* INSTRUCTIONS TO FOLLOW *
In your reply, reproduce every line of the data without any alteration.

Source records
━━━━━━━━━━

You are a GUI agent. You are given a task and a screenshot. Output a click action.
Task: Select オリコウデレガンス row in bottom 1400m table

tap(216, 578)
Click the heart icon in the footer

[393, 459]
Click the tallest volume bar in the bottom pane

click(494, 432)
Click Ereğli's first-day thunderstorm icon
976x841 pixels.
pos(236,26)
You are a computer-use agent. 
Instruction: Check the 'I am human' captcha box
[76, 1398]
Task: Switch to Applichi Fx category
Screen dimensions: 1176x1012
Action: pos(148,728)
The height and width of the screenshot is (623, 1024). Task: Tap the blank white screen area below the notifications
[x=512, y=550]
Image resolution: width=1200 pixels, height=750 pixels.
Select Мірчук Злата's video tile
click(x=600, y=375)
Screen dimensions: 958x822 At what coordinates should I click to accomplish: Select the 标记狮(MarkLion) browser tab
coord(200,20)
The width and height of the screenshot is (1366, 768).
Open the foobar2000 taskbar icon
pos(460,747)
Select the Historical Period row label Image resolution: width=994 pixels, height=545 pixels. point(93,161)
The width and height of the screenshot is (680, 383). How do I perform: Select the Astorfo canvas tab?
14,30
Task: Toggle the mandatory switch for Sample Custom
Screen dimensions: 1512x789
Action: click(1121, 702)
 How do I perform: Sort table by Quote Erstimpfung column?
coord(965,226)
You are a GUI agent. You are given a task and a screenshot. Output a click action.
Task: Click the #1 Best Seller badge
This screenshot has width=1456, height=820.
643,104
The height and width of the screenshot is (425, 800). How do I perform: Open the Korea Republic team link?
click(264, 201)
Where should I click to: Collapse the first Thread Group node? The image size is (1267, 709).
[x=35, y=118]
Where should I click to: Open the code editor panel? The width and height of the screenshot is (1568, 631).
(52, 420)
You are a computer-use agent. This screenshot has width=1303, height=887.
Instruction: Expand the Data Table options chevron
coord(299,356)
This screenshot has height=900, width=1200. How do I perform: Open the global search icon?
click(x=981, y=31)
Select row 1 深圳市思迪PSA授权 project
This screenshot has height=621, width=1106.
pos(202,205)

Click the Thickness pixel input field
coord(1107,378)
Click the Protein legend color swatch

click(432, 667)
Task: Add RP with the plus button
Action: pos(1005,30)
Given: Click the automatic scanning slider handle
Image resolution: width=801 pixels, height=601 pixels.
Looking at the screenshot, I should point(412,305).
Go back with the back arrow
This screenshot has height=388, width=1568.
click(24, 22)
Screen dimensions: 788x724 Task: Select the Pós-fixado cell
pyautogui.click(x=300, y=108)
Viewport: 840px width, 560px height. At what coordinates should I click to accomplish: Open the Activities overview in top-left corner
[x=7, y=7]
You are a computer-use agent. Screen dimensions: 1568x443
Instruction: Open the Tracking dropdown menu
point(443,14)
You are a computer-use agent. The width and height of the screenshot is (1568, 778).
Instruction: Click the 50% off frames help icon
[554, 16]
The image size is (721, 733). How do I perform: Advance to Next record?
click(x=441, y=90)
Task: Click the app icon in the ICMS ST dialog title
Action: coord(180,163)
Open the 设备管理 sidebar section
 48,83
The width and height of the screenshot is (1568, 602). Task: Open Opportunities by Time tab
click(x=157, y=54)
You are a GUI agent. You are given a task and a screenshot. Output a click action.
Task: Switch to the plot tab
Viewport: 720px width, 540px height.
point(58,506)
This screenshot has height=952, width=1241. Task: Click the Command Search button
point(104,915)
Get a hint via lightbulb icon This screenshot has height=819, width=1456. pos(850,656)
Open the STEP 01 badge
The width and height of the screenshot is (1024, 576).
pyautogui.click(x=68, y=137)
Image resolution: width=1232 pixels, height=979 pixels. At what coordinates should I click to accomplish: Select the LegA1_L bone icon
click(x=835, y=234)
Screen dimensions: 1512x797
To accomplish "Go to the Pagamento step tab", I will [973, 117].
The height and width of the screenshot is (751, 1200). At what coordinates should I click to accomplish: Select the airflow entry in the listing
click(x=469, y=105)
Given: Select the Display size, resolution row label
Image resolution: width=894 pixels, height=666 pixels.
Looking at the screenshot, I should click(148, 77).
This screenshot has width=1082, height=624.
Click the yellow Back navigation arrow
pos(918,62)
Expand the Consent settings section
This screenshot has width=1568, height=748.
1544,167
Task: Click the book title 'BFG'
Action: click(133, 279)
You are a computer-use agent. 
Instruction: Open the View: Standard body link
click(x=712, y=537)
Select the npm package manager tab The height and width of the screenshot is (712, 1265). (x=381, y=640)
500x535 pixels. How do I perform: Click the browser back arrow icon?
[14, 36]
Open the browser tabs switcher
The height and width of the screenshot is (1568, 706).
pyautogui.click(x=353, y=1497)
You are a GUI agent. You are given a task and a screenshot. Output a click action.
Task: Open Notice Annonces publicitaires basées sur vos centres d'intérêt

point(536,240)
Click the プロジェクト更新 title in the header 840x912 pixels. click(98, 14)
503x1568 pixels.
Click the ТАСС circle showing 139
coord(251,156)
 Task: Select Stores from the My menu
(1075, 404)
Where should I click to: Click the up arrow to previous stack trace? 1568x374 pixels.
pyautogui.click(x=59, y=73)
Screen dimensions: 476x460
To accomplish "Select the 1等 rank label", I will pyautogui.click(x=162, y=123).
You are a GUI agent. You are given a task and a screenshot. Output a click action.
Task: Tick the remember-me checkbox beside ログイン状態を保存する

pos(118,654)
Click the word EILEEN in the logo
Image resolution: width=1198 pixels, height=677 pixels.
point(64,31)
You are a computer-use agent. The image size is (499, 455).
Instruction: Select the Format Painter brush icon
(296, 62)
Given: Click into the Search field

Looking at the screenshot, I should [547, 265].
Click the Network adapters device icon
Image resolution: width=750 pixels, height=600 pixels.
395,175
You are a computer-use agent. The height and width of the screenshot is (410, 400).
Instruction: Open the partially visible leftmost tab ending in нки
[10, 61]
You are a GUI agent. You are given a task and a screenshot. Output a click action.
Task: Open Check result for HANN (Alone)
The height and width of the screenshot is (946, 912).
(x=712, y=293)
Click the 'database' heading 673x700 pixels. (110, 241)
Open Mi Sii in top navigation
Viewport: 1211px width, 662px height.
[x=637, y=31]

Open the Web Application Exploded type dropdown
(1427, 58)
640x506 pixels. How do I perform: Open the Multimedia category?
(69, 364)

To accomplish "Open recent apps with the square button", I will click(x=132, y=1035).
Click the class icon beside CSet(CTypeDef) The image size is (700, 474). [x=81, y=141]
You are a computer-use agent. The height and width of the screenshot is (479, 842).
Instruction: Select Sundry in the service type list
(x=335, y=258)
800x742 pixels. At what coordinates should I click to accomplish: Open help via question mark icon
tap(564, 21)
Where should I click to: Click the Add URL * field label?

━━━━━━━━━━

* SOLUTION TO THIS TASK *
You are a GUI agent. You are given a task and a screenshot. Output a click action.
Task: Select オリコウデレガンス row in bottom 1400m table

tap(216, 578)
Click the heart icon in the footer

[393, 459]
Click the tallest volume bar in the bottom pane

click(494, 432)
Click Ereğli's first-day thunderstorm icon
976x841 pixels.
pos(236,26)
You are a computer-use agent. 
Instruction: Check the 'I am human' captcha box
[76, 1398]
Task: Switch to Applichi Fx category
Screen dimensions: 1176x1012
Action: pos(148,728)
The height and width of the screenshot is (623, 1024). Task: Tap the blank white screen area below the notifications
[x=512, y=550]
Image resolution: width=1200 pixels, height=750 pixels.
Select Мірчук Злата's video tile
click(x=600, y=375)
Screen dimensions: 958x822 At what coordinates should I click to accomplish: Select the 标记狮(MarkLion) browser tab
coord(200,20)
The width and height of the screenshot is (1366, 768).
Open the foobar2000 taskbar icon
pos(460,747)
Select the Historical Period row label Image resolution: width=994 pixels, height=545 pixels. point(93,161)
The width and height of the screenshot is (680, 383). How do I perform: Select the Astorfo canvas tab?
14,30
Task: Toggle the mandatory switch for Sample Custom
Screen dimensions: 1512x789
Action: click(1121, 702)
 How do I perform: Sort table by Quote Erstimpfung column?
coord(965,226)
You are a GUI agent. You are given a task and a screenshot. Output a click action.
Task: Click the #1 Best Seller badge
This screenshot has width=1456, height=820.
643,104
The height and width of the screenshot is (425, 800). How do I perform: Open the Korea Republic team link?
click(264, 201)
Where should I click to: Collapse the first Thread Group node? The image size is (1267, 709).
[x=35, y=118]
Where should I click to: Open the code editor panel? The width and height of the screenshot is (1568, 631).
(52, 420)
You are a computer-use agent. This screenshot has width=1303, height=887.
Instruction: Expand the Data Table options chevron
coord(299,356)
This screenshot has height=900, width=1200. How do I perform: Open the global search icon?
click(x=981, y=31)
Select row 1 深圳市思迪PSA授权 project
This screenshot has height=621, width=1106.
pos(202,205)

Click the Thickness pixel input field
coord(1107,378)
Click the Protein legend color swatch

click(432, 667)
Task: Add RP with the plus button
Action: pos(1005,30)
Given: Click the automatic scanning slider handle
Image resolution: width=801 pixels, height=601 pixels.
Looking at the screenshot, I should point(412,305).
Go back with the back arrow
This screenshot has height=388, width=1568.
click(24, 22)
Screen dimensions: 788x724 Task: Select the Pós-fixado cell
pyautogui.click(x=300, y=108)
Viewport: 840px width, 560px height. At what coordinates should I click to accomplish: Open the Activities overview in top-left corner
[x=7, y=7]
You are a computer-use agent. Screen dimensions: 1568x443
Instruction: Open the Tracking dropdown menu
point(443,14)
You are a computer-use agent. The width and height of the screenshot is (1568, 778).
Instruction: Click the 50% off frames help icon
[554, 16]
The image size is (721, 733). How do I perform: Advance to Next record?
click(x=441, y=90)
Task: Click the app icon in the ICMS ST dialog title
Action: coord(180,163)
Open the 设备管理 sidebar section
 48,83
The width and height of the screenshot is (1568, 602). Task: Open Opportunities by Time tab
click(x=157, y=54)
You are a GUI agent. You are given a task and a screenshot. Output a click action.
Task: Switch to the plot tab
Viewport: 720px width, 540px height.
point(58,506)
This screenshot has height=952, width=1241. Task: Click the Command Search button
point(104,915)
Get a hint via lightbulb icon This screenshot has height=819, width=1456. pos(850,656)
Open the STEP 01 badge
The width and height of the screenshot is (1024, 576).
pyautogui.click(x=68, y=137)
Image resolution: width=1232 pixels, height=979 pixels. At what coordinates should I click to accomplish: Select the LegA1_L bone icon
click(x=835, y=234)
Screen dimensions: 1512x797
To accomplish "Go to the Pagamento step tab", I will [973, 117].
The height and width of the screenshot is (751, 1200). At what coordinates should I click to accomplish: Select the airflow entry in the listing
click(x=469, y=105)
Given: Select the Display size, resolution row label
Image resolution: width=894 pixels, height=666 pixels.
Looking at the screenshot, I should click(148, 77).
This screenshot has width=1082, height=624.
Click the yellow Back navigation arrow
pos(918,62)
Expand the Consent settings section
This screenshot has width=1568, height=748.
1544,167
Task: Click the book title 'BFG'
Action: click(133, 279)
You are a computer-use agent. 
Instruction: Open the View: Standard body link
click(x=712, y=537)
Select the npm package manager tab The height and width of the screenshot is (712, 1265). (x=381, y=640)
500x535 pixels. How do I perform: Click the browser back arrow icon?
[14, 36]
Open the browser tabs switcher
The height and width of the screenshot is (1568, 706).
pyautogui.click(x=353, y=1497)
You are a GUI agent. You are given a task and a screenshot. Output a click action.
Task: Open Notice Annonces publicitaires basées sur vos centres d'intérêt

point(536,240)
Click the プロジェクト更新 title in the header 840x912 pixels. click(98, 14)
503x1568 pixels.
Click the ТАСС circle showing 139
coord(251,156)
 Task: Select Stores from the My menu
(1075, 404)
Where should I click to: Click the up arrow to previous stack trace? 1568x374 pixels.
pyautogui.click(x=59, y=73)
Screen dimensions: 476x460
To accomplish "Select the 1等 rank label", I will pyautogui.click(x=162, y=123).
You are a GUI agent. You are given a task and a screenshot. Output a click action.
Task: Tick the remember-me checkbox beside ログイン状態を保存する

pos(118,654)
Click the word EILEEN in the logo
Image resolution: width=1198 pixels, height=677 pixels.
point(64,31)
You are a computer-use agent. The image size is (499, 455).
Instruction: Select the Format Painter brush icon
(296, 62)
Given: Click into the Search field

Looking at the screenshot, I should [547, 265].
Click the Network adapters device icon
Image resolution: width=750 pixels, height=600 pixels.
395,175
You are a computer-use agent. The height and width of the screenshot is (410, 400).
Instruction: Open the partially visible leftmost tab ending in нки
[10, 61]
You are a GUI agent. You are given a task and a screenshot. Output a click action.
Task: Open Check result for HANN (Alone)
The height and width of the screenshot is (946, 912).
(x=712, y=293)
Click the 'database' heading 673x700 pixels. (110, 241)
Open Mi Sii in top navigation
Viewport: 1211px width, 662px height.
[x=637, y=31]

Open the Web Application Exploded type dropdown
(1427, 58)
640x506 pixels. How do I perform: Open the Multimedia category?
(69, 364)

To accomplish "Open recent apps with the square button", I will click(x=132, y=1035).
Click the class icon beside CSet(CTypeDef) The image size is (700, 474). [x=81, y=141]
You are a computer-use agent. The height and width of the screenshot is (479, 842).
Instruction: Select Sundry in the service type list
(x=335, y=258)
800x742 pixels. At what coordinates should I click to accomplish: Open help via question mark icon
tap(564, 21)
Where should I click to: Click the Add URL * field label?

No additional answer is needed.